Wir müssen dafür sorgen, dass die Menschen dort Perspektiven erhalten. Im Rahmen der internationalen Zusammenarbeit könnte Deutschland dort tolle Entwicklungsprojekte vorantreiben. Die Position der Linken ist: Jedes Kind soll da, wo es geboren wird, die Chance bekommen, seine Fähigkeiten und Fertigkeiten zu entwickeln. Das ist ein langer Prozess, aber wir können und müssen dahin kommen. Es ist doch unfassbar, dass in unserem Land viel mehr über die Erhöhung des Rüstungsetats geredet wird als über die Erhöhung der Entwicklungsausgaben.

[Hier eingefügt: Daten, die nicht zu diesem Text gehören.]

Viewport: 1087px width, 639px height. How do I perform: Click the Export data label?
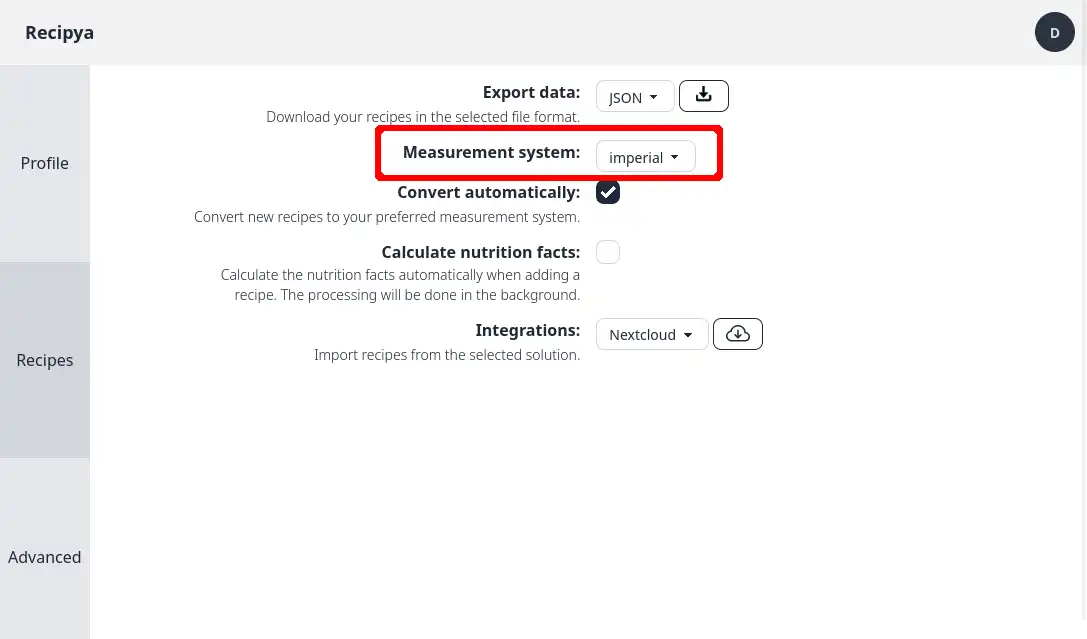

Wir reden nicht darüber, was wir machen könnten, um sechs akute Hungerkatastrophen auf der Welt zu bekämpfen. Alle zehn Sekunden verhungert ein Kind – darüber reden wir viel zu wenig. Ich werde weiter alles mir Mögliche tun, dass kein Kind vor Hunger stirbt.

Herr Bartsch, wir danken Ihnen für das Gespräch.